RADARRIAUNET.COM - "Mahkamah Konstitusi menegaskan kepada media bahwa lembaganya bukan pembela koruptor." Itulah yang ditegaskan oleh sang ketua peradilan tertinggi urusan kebijakan di negeri ini, Arief Hidayat.
Bantahan itu ia ungkapkan sebagai bentuk kekesalannya ketika lembaganya dianggap membela koruptor terkait putusan MK yang memperkuat bebasnya Djoko Tjandra, terpidana kasus hak tagih Bank Bali.
Berawal dari tidak terimanya Anna Boentaran yang mengajukan permohonan Peninjauan Kembali yang akhirnya diterima setelah MK menyebut keputusan Pasal 263 ayat (1) KUHP yang menyebutkan hanya terpidana dan ahli warisnya yang diberikan hak untuk mengajukan PK tidak untuk jaksa penuntut.
Keputusan MK ini kemudian menuai pro kontra di masyarakat. Jaksa Agung Muhammad Prasetyo sempat mengkritik karena keputusan ini dinilai justru menguntungkan pelaku tindak pidana, termasuk para koruptor.
Priska Sari, Arief enggan disebut pelindung atau pembela koruptor. Hanya saja, kebetulan yang melakukan uji materi adalah pelaku korupsi.

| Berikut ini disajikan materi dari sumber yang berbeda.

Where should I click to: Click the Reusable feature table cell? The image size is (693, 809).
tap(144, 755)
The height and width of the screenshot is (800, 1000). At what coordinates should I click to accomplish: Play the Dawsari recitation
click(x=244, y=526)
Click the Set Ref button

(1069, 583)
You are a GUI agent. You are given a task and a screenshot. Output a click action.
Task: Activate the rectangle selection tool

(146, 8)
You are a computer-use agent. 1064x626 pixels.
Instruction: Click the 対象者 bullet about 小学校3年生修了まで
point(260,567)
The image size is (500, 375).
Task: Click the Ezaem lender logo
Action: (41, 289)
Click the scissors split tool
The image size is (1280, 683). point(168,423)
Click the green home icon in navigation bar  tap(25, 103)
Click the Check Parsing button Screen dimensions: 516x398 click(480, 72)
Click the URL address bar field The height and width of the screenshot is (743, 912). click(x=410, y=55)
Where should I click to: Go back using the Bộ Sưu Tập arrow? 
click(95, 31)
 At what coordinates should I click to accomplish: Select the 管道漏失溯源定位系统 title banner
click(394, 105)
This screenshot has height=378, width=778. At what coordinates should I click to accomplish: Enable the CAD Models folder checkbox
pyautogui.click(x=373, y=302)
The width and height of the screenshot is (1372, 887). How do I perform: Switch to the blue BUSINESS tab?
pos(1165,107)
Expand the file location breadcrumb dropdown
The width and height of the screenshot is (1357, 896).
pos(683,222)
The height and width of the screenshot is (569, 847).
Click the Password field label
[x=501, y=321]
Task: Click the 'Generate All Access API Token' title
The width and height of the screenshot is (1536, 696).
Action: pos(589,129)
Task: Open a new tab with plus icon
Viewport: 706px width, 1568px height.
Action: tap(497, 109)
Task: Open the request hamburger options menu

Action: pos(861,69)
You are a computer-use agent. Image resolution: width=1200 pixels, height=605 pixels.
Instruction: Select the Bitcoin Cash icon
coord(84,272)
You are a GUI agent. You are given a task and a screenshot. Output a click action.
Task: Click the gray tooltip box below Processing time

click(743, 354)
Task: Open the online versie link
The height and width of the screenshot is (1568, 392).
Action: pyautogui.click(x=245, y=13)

"Ini bukan masalah MK membela koruptor. Kebetulan yang mengajukan terpidana kasus korupsi, kalau yang mengajukan orang lain pun akan diperlakukan sama," kata Arief.
Terlebih ketentuan ini juga pernah digugat dalam Undang-undang Kekuasaan Kehakiman pada tahun 2010. Keputusannya pun sama, hak mengajukan PK hanya dimiliki terpidana atau ahli waris.
"Jadi itu ditegaskan kembali, bukan keputusan baru itu. Sementara kejaksaan bisa mengajukan kasasi demi kepentingan hukum," katanya.
Dalam pertimbangannya, Arief menyebutkan PK yang dilakukan jaksa menimbulkan dua pelanggaran yakni pelanggaran terhadap subjek dan objek PK.
Pelanggaran subjek inilah yang menurut UU disebutkan bahwa yang berhak adalah terpidana dan ahli warisnya. Sementara itu pelanggaran terhadap objek terjadi karena putusan bebas atau lepas dari segala tuntutan hukum, tidak dapat dijadikan objek PK.
Arief juga menegaskan bahwa landasan PK ini menjadi bentuk perlindungan hak asasi terpidana, bukan kepentingan negara maupun korban.